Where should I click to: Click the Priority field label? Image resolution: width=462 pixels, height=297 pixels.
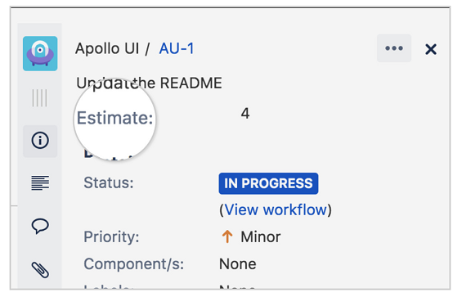tap(111, 236)
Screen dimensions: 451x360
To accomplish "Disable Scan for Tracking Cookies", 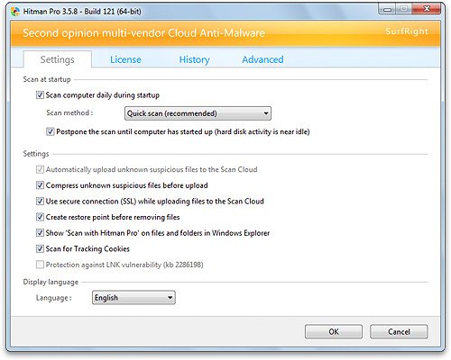I will pyautogui.click(x=40, y=248).
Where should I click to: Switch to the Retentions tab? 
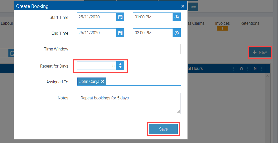[x=250, y=23]
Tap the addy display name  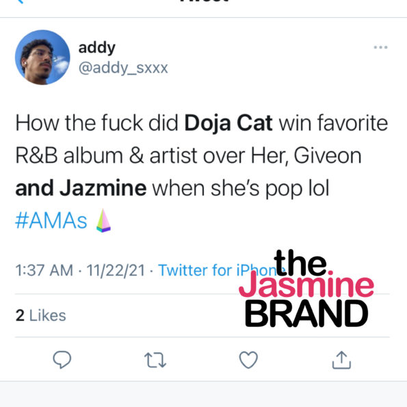97,48
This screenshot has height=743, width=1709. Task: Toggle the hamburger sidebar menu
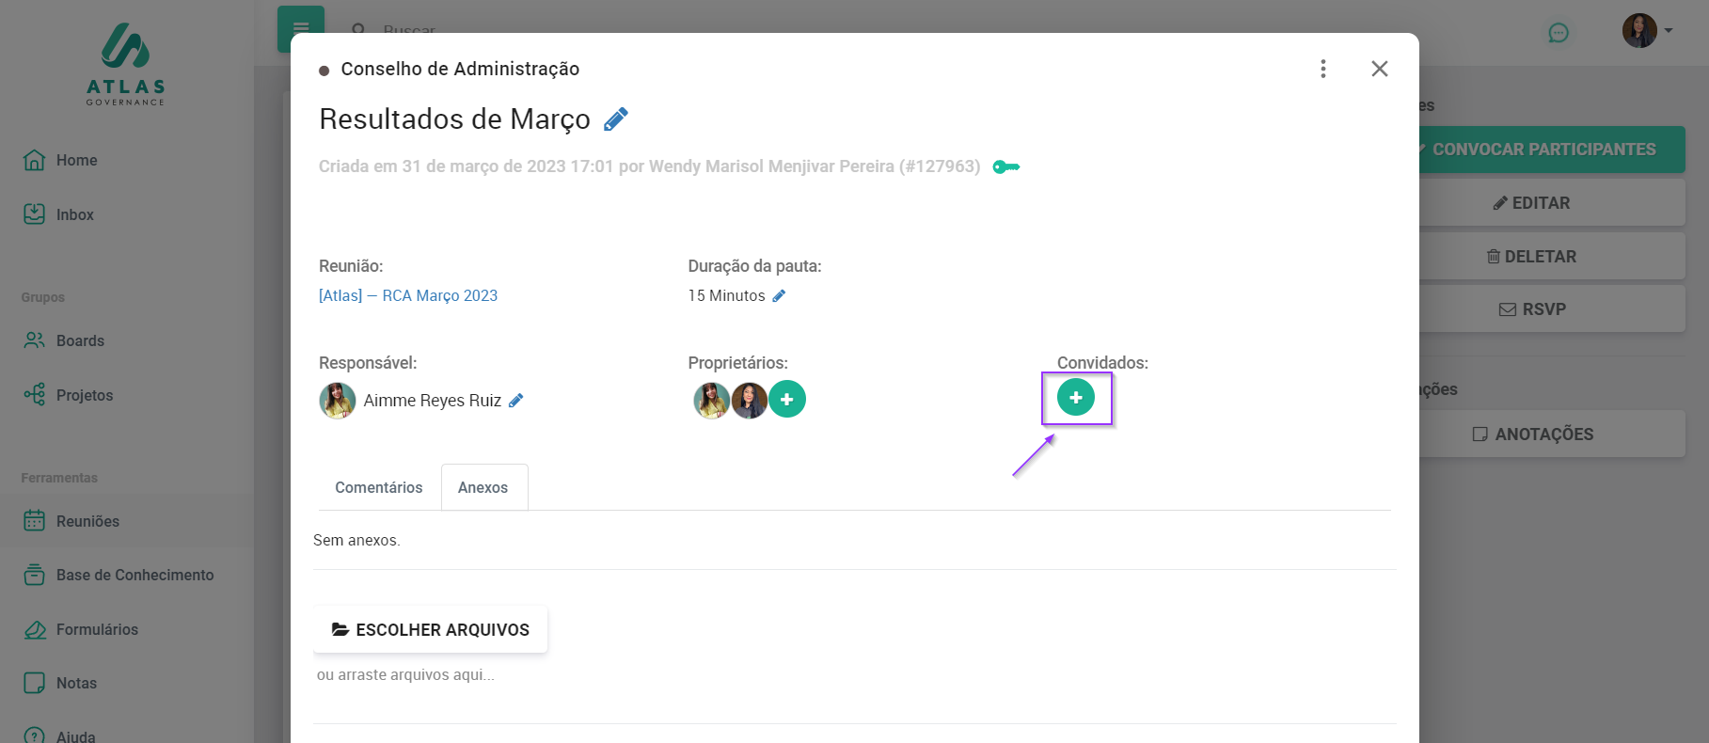[300, 28]
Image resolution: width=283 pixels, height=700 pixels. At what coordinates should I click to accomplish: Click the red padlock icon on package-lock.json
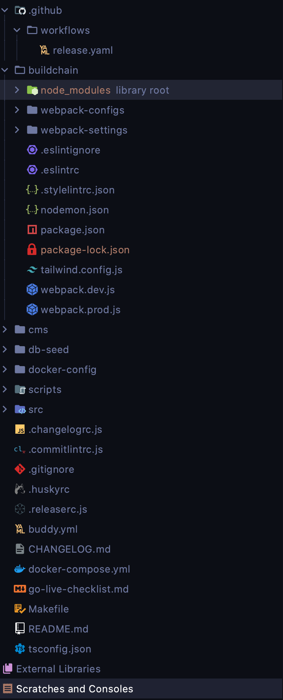tap(32, 249)
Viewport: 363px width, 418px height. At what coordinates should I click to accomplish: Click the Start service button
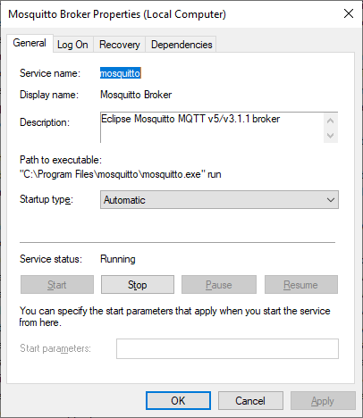[x=57, y=285]
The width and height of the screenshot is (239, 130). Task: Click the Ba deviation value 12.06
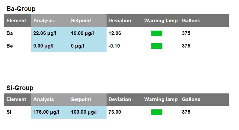click(115, 33)
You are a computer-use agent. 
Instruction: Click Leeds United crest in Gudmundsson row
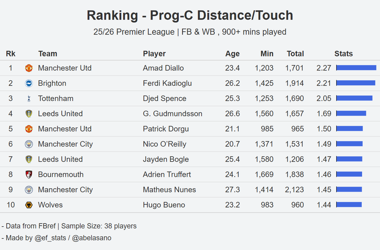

▶ PROBLEM REQUIREMENTS
Could you set down word for word each line from the one holding "Image resolution: width=283" through the end of the material above, without any pictures?

▶ RESULT OF THIS TASK
Image resolution: width=283 pixels, height=700 pixels. At what coordinates should I click to accomplish: Click the red padlock icon on package-lock.json
tap(32, 249)
Viewport: 363px width, 418px height. At what coordinates should I click to accomplish: Click the Start service button
[x=57, y=285]
The width and height of the screenshot is (239, 130). Task: Click the Ba deviation value 12.06
click(115, 33)
You are a computer-use agent. 
Instruction: Click Leeds United crest in Gudmundsson row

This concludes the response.